So it's December! (I'm using an exclamation this time to indicate that I am now excited about this month rather than dreading it. Or at least I'm trying to pretend like I'm excited. Maybe I'll add a few more !!! to help force the enthusiasm.) It's December!!!!!! What does that mean on the blog? Well, that means it's going to be a short month. My kids are out of school on the 16th. Stop and think about that for a second. If you think, how lovely that Lori gets to spend an entire week with all five children twenty-four hours a day for eight days before the holiday, reconsider using the word lovely. The word mayhem might be more appropriate. So due to this early Christmas break, I will only be doing two posts this month: this week's and next week's. Then I will be staying away from the computer so we can have some "quality family time." Next week, the theme will obviously be something Christmassy.
That leaves this week to review the blog year of 2011:
We had lots of fun, didn't we? I met new friends, found old ones and I was supported in the launch of my two books by many amazing, clever, fun, and beautiful women.

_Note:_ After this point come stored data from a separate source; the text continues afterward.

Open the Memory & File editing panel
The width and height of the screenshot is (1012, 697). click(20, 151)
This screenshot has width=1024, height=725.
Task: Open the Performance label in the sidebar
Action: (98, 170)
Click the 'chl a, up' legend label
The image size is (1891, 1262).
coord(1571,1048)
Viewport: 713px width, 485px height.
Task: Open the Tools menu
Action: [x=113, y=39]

Thanks everyone!
I try not to look at statistics, but I couldn't help but noticing that one post this year far surpassed all other posts (over double the amount of page-views.) Do you know what post that was? It was the Wilder Times
dream cast post. I think maybe, possibly, it has something to do with the handsomeness of some of the men I selected to be in the movie.
Since I am here to entertain you lovely ladies, I kinda feel like I should do what pleases the masses and display more pictures of handsome men. But no, my conscience will not let me do so. I will not post pictures of good-looking guys
without due cause.
So I will not be posting any pictures of this guy:
Nor will I be posting pictures of this guy:
And I DEFINITELY will not be posting (more) pictures of this guy:
No, I will not drag this blog down into the gutter of man-lust! But we will talk about guys, or more specifically, about our first crushes. Do you remember back in your tween days? Back when you first realized that boys weren't stinky, gross, mean and stupid? Most likely, your first crush was the unobtainable celebrity crush. It was so much safer to set your sights on a guy you would never have to actually talk to, or even be in the same room with. My first celebrity crushes were:
Tom in Top Gun. I saw that movie SO many times. (Because of the fighter jets of course.)
Ricky Nelson, from watching "Ozzie and Harriet" reruns. I was devastated when I learned that he died just as I was entering my tween years.
And Kirk Cameron. I think I had that exact poster on my bedroom wall.
Like I said, the teen heartthrob guys were a much safer place for my awkward teenage affections. In real life, I was much too clumsy and airheadish to associate with any guy except those who were in the chess club.
Want to hear a painful real-life first crush story? Of course you do!
When I was twelve, I liked this one fellow so so so so so much (that would be a direct quote from my diary). Every other girl I knew liked this same fellow as well, including my sister. My odds weren't good. I was much too shy to talk to him, but I probably stared at him plenty from across the room in a stalker-esque sort of way. (Which by the way, is a great way to get noticed. Negative attention is better than no attention at all.) Well one time, we were playing volleyball at a youth activity and I got hit square in the face with the ball (I have snail reflexes; hiya!). It was painful, and I knew it was going to make my nose bleed, but I tried to laugh it off. Like it's so funny to have a volleyball SCRAB on your face. He came up to me, being ever so kind and compassionate, and said, "Oh my gosh, are you all right?" It was the first time he'd ever talked to me. And do you know what my response was? I whinnied. Just like a horse getting dragged to the glue factory. Seriously, I made this awful "neigh-ya-hahaha-waawaawaa" sound and then I ran away. I spent the rest of the night hiding in the bathroom, too ashamed to show my many shades of red (from the volleyball, from blushing, and then from crying) face. I think that was the only interaction I ever had with him. Thankfully we moved away a short time later. (My parents probably heard of this embarrassing fiasco and knew they must move quickly in order to salvage my reputation and enable me to become date-able material.)
So since I've shared TMI, will you please share as well? What posters of cute guys did you have on your walls? (Or do you still have on your walls if you are of that age or if you have a husband who doesn't mind you decorating your room with the faces of other men?) Also, tell me about your first REAL crush. Did it turn into anything? Did you embarrass yourself like I did? Do tell! And not to worry, your most private details are safe with us.